Brobeck Jean-Paul - Un miroir pour trois visages
Confidences.


Tiens, je vais vous faire quelques confidences : j’aime faire les courses. Ce qui représente, pour certains, une véritable corvée, est un de mes plaisirs simples. Quand je parle de courses, il ne s’agit pas d’aller faire la queue dans les grandes surfaces. Non, merci ! Pour moi, faire les courses c’est pousser la porte d’un petit magasin ou alors, aller au marché.

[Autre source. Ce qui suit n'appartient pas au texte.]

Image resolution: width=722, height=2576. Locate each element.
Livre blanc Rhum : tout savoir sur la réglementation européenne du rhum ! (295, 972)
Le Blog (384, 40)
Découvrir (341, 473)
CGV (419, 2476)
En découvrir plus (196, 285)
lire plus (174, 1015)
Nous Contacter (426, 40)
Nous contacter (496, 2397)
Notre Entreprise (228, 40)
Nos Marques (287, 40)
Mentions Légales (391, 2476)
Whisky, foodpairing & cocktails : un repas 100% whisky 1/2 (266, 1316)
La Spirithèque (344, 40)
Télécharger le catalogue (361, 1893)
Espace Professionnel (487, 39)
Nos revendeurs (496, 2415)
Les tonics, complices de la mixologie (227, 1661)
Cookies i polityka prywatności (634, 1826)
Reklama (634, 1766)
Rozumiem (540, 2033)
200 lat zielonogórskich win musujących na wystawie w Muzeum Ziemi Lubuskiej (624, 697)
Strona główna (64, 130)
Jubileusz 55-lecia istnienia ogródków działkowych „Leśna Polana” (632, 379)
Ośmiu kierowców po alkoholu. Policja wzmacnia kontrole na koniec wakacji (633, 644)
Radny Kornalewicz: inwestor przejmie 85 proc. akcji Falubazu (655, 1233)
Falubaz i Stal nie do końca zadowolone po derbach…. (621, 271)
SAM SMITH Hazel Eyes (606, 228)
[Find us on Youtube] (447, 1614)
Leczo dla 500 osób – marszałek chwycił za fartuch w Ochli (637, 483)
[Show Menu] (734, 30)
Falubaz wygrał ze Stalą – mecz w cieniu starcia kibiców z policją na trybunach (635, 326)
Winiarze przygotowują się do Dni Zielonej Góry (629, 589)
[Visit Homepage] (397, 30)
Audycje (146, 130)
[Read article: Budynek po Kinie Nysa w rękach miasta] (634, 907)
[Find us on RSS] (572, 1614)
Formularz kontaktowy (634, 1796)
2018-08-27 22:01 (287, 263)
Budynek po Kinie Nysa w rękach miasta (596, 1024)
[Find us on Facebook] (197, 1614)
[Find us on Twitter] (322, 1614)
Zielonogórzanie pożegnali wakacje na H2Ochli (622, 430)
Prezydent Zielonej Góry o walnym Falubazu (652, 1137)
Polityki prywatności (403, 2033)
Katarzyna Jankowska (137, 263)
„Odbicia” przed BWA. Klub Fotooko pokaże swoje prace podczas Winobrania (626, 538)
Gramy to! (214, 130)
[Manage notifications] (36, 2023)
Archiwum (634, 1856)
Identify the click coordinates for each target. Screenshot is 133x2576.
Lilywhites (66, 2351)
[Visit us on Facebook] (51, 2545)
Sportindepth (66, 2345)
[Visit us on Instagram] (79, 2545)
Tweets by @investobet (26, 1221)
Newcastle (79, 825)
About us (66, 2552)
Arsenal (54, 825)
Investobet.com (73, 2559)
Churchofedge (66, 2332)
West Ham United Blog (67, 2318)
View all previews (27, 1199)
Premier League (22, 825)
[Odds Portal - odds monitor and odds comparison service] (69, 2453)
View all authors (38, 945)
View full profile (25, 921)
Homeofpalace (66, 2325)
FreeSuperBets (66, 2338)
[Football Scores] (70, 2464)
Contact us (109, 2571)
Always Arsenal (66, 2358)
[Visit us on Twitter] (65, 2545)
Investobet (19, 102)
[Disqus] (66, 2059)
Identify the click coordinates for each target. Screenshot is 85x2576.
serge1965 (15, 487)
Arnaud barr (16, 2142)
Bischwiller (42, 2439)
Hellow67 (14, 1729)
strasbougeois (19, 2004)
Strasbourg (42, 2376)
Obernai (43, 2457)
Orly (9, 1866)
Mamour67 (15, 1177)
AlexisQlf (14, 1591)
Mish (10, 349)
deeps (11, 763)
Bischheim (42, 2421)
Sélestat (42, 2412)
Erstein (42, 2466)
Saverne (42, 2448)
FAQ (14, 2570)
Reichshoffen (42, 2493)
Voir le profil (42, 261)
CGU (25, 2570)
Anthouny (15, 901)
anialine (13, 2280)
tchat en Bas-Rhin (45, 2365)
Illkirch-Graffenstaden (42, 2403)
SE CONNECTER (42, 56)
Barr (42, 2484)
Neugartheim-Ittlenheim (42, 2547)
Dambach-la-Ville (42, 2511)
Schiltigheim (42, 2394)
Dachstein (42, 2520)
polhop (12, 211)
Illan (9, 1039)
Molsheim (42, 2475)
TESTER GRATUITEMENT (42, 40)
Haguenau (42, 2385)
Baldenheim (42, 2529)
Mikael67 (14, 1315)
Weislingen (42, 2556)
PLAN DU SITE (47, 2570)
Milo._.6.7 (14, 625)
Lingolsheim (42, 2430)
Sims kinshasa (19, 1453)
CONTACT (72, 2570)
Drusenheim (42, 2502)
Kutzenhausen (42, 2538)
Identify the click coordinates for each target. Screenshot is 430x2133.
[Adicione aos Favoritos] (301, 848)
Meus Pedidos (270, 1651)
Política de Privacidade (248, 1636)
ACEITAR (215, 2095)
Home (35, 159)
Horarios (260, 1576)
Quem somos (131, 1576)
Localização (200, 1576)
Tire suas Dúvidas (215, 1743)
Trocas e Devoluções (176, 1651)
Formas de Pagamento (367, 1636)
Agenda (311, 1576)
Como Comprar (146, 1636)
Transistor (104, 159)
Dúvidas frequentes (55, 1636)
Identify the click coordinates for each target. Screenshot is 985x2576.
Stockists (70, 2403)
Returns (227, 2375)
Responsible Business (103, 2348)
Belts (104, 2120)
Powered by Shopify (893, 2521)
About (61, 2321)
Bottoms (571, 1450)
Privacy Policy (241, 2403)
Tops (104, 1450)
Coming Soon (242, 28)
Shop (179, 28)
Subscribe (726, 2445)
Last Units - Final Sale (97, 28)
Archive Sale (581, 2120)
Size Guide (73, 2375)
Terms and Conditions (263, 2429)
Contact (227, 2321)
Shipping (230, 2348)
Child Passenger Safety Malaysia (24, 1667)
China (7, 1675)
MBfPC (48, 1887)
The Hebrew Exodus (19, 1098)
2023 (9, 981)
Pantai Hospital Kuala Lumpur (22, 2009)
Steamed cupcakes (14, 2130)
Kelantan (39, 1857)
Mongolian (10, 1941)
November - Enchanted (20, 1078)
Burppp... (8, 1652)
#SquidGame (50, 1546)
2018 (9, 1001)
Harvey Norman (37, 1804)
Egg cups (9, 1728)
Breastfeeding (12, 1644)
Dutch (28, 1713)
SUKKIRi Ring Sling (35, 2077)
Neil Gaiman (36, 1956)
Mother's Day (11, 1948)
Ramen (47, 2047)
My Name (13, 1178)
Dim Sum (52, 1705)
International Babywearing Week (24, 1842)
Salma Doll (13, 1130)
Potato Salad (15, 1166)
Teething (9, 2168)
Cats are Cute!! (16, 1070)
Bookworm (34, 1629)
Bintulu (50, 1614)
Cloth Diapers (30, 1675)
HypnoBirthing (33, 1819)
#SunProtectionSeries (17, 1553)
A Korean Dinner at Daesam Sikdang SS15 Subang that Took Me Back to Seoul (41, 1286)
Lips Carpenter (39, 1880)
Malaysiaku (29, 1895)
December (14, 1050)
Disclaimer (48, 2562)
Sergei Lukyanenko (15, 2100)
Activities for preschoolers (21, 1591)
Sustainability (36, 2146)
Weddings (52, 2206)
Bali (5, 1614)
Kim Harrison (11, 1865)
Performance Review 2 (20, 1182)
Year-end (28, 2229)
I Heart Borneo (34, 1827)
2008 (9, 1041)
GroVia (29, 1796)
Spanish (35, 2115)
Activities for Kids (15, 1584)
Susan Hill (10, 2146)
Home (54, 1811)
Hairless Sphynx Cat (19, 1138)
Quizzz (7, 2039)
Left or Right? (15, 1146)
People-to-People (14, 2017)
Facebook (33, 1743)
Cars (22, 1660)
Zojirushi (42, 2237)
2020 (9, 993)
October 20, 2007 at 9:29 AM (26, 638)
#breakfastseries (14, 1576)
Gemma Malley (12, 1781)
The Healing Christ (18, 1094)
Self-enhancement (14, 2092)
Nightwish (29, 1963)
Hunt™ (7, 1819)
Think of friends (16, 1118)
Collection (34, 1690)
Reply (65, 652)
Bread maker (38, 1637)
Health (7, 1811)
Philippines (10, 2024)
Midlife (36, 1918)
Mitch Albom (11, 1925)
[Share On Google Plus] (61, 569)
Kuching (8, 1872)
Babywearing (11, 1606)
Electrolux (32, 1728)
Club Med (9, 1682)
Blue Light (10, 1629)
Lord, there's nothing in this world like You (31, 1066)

Dans mon pays, samedi est jour de marché. Chaque fois que je retourne au pays de mon enfance, je n’oublie jamais d’aller faire un tour sur le marché. Comment vous dire ? Aller au marché, c’est entrer dans un monde où les matières deviennent couleurs, où les couleurs deviennent parfums. Au marché, les tomates rougissent de plaisir, les citrons brillent comme des soleils, et les pastèques s’épanouissent en fleurs merveilleuses.

Oui, j’aime aller au marché. J’aime faire un tour dans mon enfance.
Mais voilà, la vie m’a conduit loin de chez moi. Il y a bien un marché, mais je n’y retrouve pas les mêmes odeurs que celles de chez moi. Alors, je m’en vais faire mes courses dans le magasin, là-bas, au bout de ma rue.

Oh ! c’est une de ces épiceries spécialisées dans les fruits et légumes. On pourrait dire un marché en miniature.

Sur les rayons on trouve de tout. Tenez, si l’envie vous prend, vous pourrez manger des haricots frais, en plein mois de janvier. Des raisins aussi. Ici, il n’y a plus de saisons. On trouve tout, à n’importe quelle période de l’année, à condition, bien sûr, d’y mettre le prix.

Que voulez-vous, moi, je suis de ceux qui sont économes. Mais il n’y a pas que cela. J’achète avec le coeur et la raison. Le vrai plaisir n’est pas de manger du raisin à Noël. Non, le vrai bonheur est de consommer les fruits à pleine maturité. Alors, je boude les premières cerises. Je fais la fine bouche en voyant les fraises du mois d’avril. Oui ! j’attends et je me réjouis. Le vrai bonheur exige un peu de patience. Bientôt viendra le temps, où je m’enivrerai des jus parfumés.

L’autre jour, j’avais ma tête de philosophe. Je me suis dit : “ n’en est-il pas de même pour toutes les choses de la vie ?” Il faut savoir patienter, attendre, laisser du temps au temps. On est toujours juste un peu trop pressé. Pourquoi ? Est-ce la peur de la Mort ? Les gens consomment-ils hors saison pour se prouver qu’ils sont plus forts que le temps ?

Le bonheur sourit à celui qui sait attendre. Cette attente fait partie du bonheur et, quand on ne peut prolonger le présent, il est facile de le faire durer plus longtemps en se réjouissant d’avance.
J’aime les laitues qui craquent sous les dents. J’aime les haricots qui parfument un plat. J’aime les cerises gorgées de soleil.

Mais j’aime aussi, les visages dénués de tout artifice. J’aime la main tendue, la poignée de main franche, le son d’une voix qui vient directement du coeur.

J’aime les choses vraies, authentiques.
Elles ont un goût de Vérité, d’Éternité aussi.